PHPStan configuration for CiviCRM core

2023-01-30 01:00
Written by
bradleyt - member of the CiviCRM community - view blog guidelines

Part of my job at BrightMinded is developing bespoke CiviCRM extensions and functionality for our clients. When I first started writing CiviCRM extensions it quickly became clear that there were a lot of old parts to CiviCRM's core code which deserved some love. I know that CiviCRM only has a small development team, and so I started searching for quick-win code changes that I could contribute back to the CiviCRM codebase in order to improve the quality and developer experience for everyone.

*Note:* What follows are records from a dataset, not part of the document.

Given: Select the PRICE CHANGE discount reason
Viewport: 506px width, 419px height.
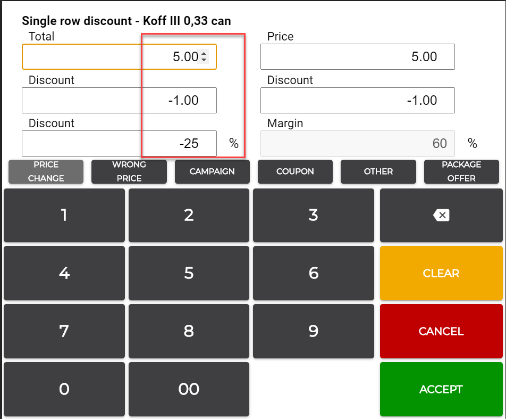Looking at the screenshot, I should click(46, 171).
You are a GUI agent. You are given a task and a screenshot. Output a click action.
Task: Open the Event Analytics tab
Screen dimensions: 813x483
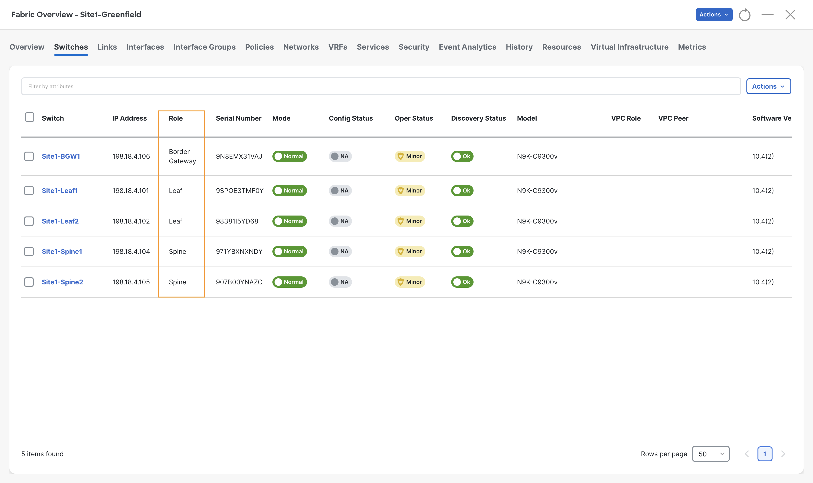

Today I want to share the PHPStan configuration that I have been using to identify poor-quality (and in some cases buggy) code within the CiviCRM core codebase.

Before I continue I want to knowledge I am not the first person to try using PHPStan with CiviCRM, and previous explorations into this area can be found here and here.

What is PHPStan?

PHPStan is a free, open-source static analysis tool for PHP projects. In other words it scans a codebase and identifies code that is likely to be buggy, poor quality or dangerous.

So how can that apply to CiviCRM?

1. PHPStan can identify use of dynamic properties. As well as making the code harder to navigate, dynamic properties are deprecated in PHP 8.2, and so this is a great example of where PHPStan can help us by identifying these PHP 8.2 incompatibilities.

2. It's common practice to document PHP functions with DocBlock comments (i.e. PHPDoc). This will be familiar to you if you've ever written a comment like this:

 * Get all of the ACLs for a contact through ACL groups owned by Contact.
 * groups.
 * @param int $contact_id
 *   ID of a contact to search for.
 * @return array
 *   Array of assoc. arrays of ACL rules
 * @throws \CRM_Core_Exception

These comments help provide hints to developers, documenting what parameters and return values a function handles. Unfortunately it's easy to write inaccurate DocBlock blocks, and PHPStan can help us identify cases where the comments don't match what the function is actually expecting or returning. This can significantly decrease the risk of future developers inadvertently introducing bugs when using core functions and methods.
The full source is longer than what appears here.